# Aim of the exercise:
All lines containing the string "screenshot" must be copied from the entries.

# Input:
==============================
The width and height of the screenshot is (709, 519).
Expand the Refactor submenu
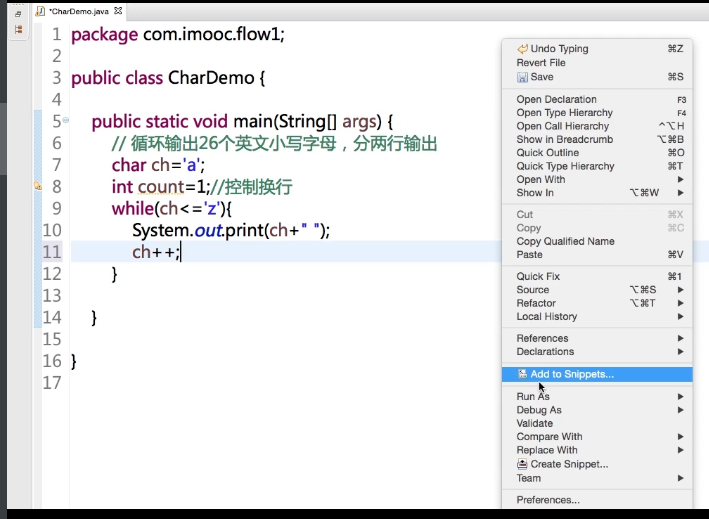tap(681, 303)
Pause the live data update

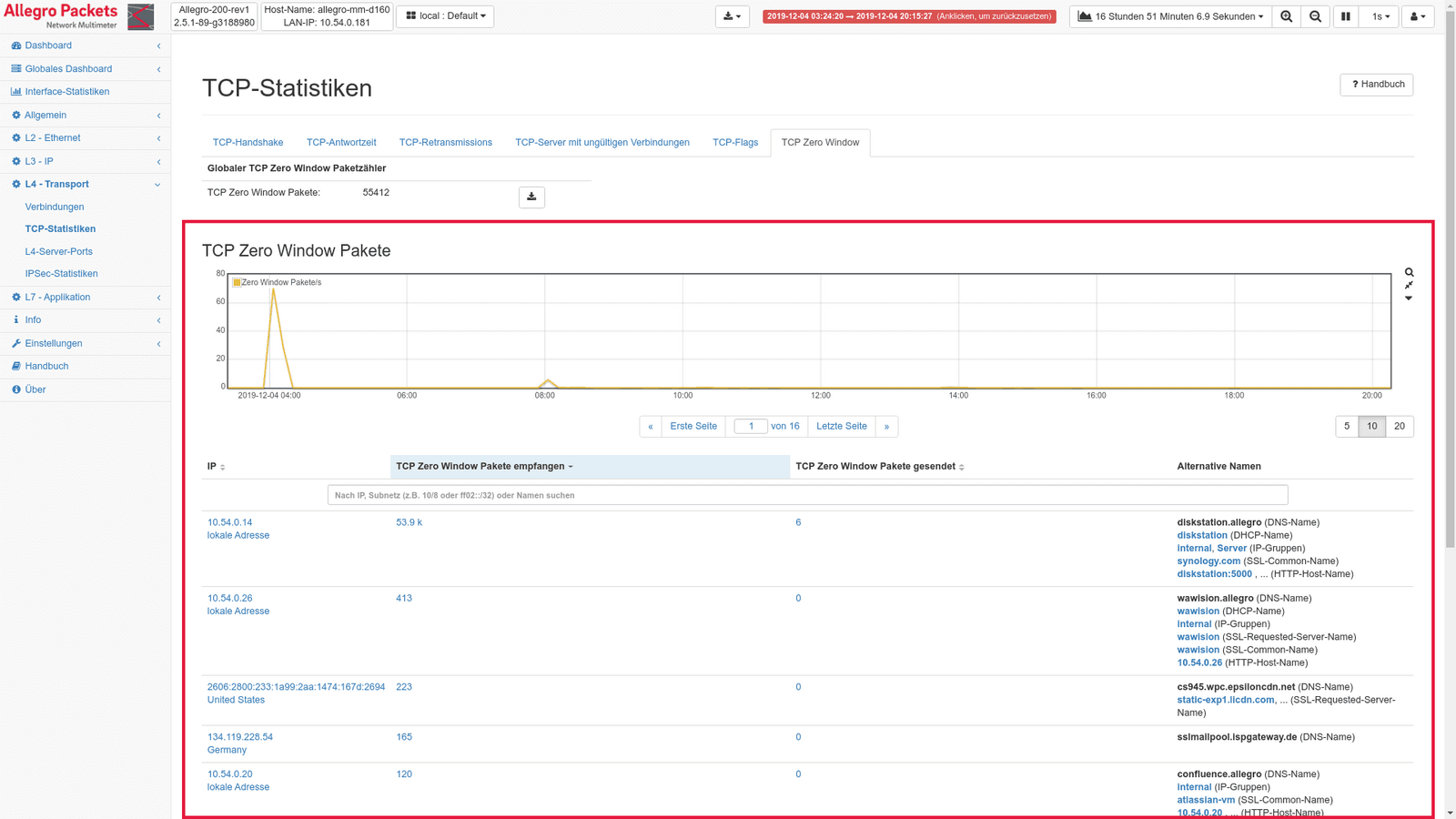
==============================
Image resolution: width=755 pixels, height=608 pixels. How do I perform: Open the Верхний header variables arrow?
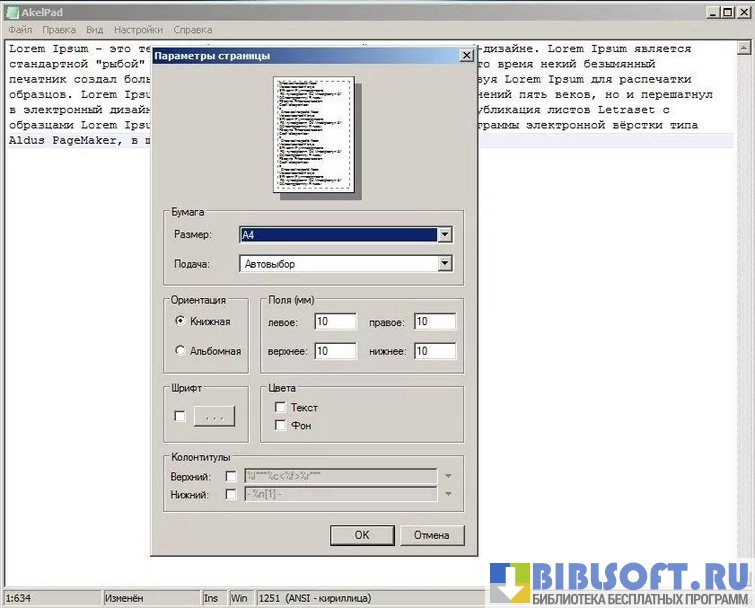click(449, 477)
==============================
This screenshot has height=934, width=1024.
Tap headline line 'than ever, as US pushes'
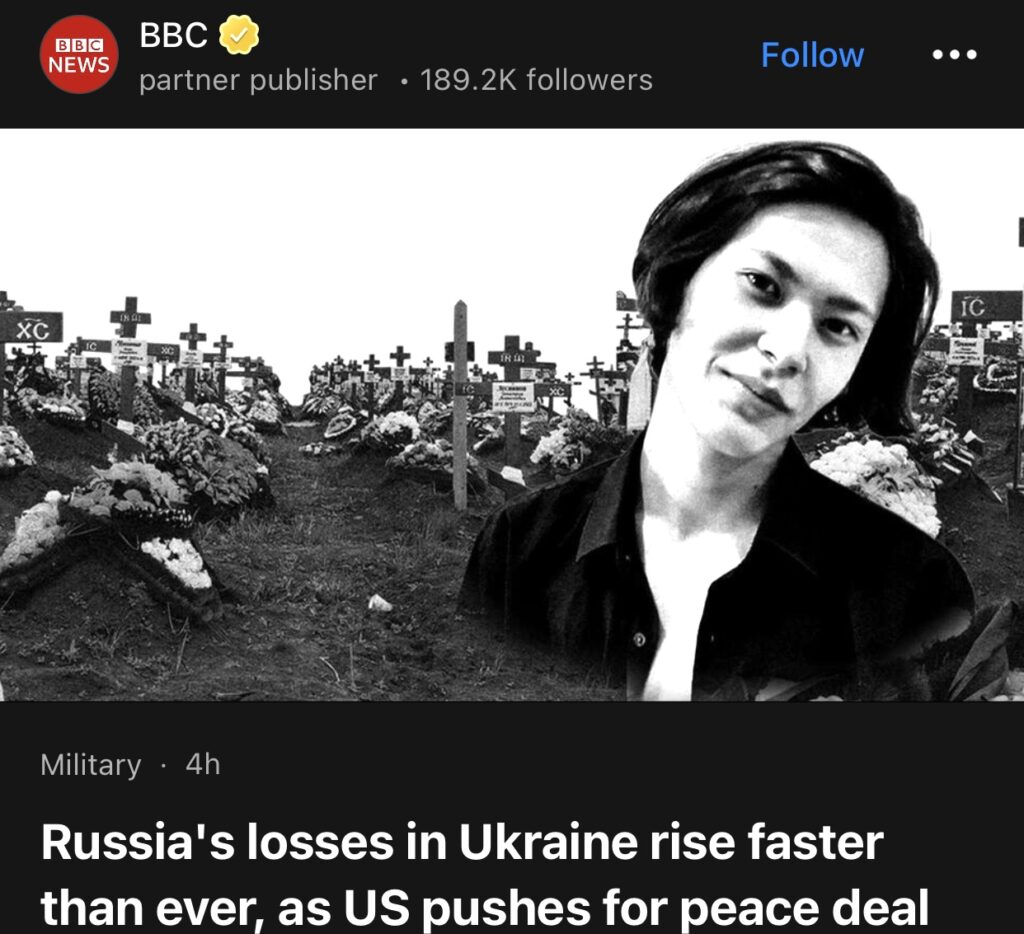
==============================
# Response box:
The width and height of the screenshot is (709, 519).
This screenshot has height=934, width=1024.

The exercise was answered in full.